** DATA UNDER STUDY follows **
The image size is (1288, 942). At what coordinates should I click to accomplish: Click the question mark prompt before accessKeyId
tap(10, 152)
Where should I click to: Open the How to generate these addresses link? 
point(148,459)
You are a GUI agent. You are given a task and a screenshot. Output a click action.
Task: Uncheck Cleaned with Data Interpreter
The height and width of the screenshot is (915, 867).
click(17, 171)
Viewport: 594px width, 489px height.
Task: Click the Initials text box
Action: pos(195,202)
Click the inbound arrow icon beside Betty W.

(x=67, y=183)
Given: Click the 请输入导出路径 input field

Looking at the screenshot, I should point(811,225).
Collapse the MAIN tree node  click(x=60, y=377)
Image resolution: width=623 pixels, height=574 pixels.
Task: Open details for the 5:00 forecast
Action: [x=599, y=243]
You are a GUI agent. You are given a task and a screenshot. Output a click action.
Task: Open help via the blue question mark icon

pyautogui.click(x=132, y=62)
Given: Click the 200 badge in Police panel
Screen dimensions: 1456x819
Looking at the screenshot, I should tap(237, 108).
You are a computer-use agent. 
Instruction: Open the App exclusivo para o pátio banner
** End of DATA UNDER STUDY **
WORK ORDER: Please output exactly the lines from the one containing "Task: Open help" through the end of the records, both included.

WRITTEN SOLUTION:
Task: Open help via the blue question mark icon

pyautogui.click(x=132, y=62)
Given: Click the 200 badge in Police panel
Screen dimensions: 1456x819
Looking at the screenshot, I should tap(237, 108).
You are a computer-use agent. 
Instruction: Open the App exclusivo para o pátio banner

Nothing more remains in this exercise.